Peppy explains that the Tunbridge Wells Poetry Festival – which is an independent, not-for-profit, grassroots organisation – is run entirely by volunteers, who are all poets themselves, many of whom are part of the Kent & Sussex Poetry Society.
“As the Chair of the committee, Charlie Bell, has previously said, ‘Poetry is the new rock and roll, with the same elements of commitment, energy and excitement. It appeals to a wide and general audience’. And this is certainly reflected in our line-up this year.
“The festival’s strap line is ‘Poetry for All, Big or Small’ and we are motivated by the pleasure of sharing poetry of all genres with people of all ages, who may or may not already know they like poetry. To be able to invite poets of national standing like Henry Normal and Hannah Lowe into the town is a thrill, but we are equally excited by the platform we offer to undiscovered local talent. Members of the committee work entirely voluntarily and each one is also a poet.”
And why does Peppy think people should support these events?
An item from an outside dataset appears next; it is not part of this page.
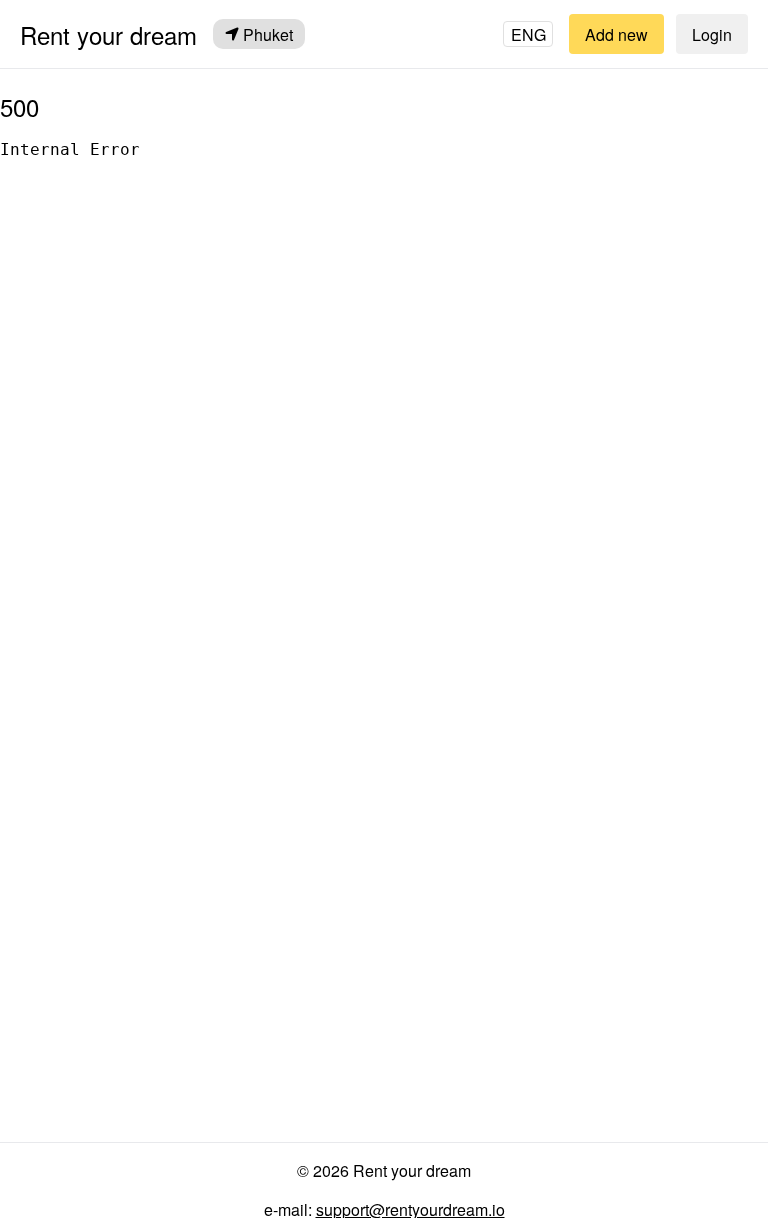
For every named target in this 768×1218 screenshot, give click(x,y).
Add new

“This is something that is for all the local community. Poetry can be moving or calming, thought-provoking and intriguing, challenging or soothing, and sometimes laugh-out-loud funny. While the more cerebral readings will appeal to confirmed lovers of poetry, much of the programme is designed to appeal to a general audience. This includes a whole range of writing workshops and open mics. “Whether someone is an absolute beginner who has never attempted to write a poem before, or an established poet who is regularly published, the festival offers opportunities to stretch one’s skills regardless of experience. We also have a policy of affordable pricing and there are many free events on the programme. Accessibility is central to our ethos.”
The festival finale is the Wordplay Fun Day, a free family-friendly day at The Forum. This incorporates children’s workshops and activities, relaxed discussions and open mics, and delightful surprise performances by community groups. The evening show, Verse-a- Tility, is a light-hearted celebration of poetry in popular culture hosted by ‘Flitt & Folio’, and sure to leave smiles on faces as the festival comes to an end.
Peppy says another aim of the Tunbridge Wells Poetry Festival is to further help put the town on the cultural map.
“Without a college or a university, this falls to the authorities and local groups. The recent Literary Festival was a welcome and successful event. However, we feel that culture lies beyond headline events, and that local creativity should be nurtured and championed to feed the longer term cultural life of the town. Who knows? Perhaps a future poet laureate already lives in Tunbridge Wells!”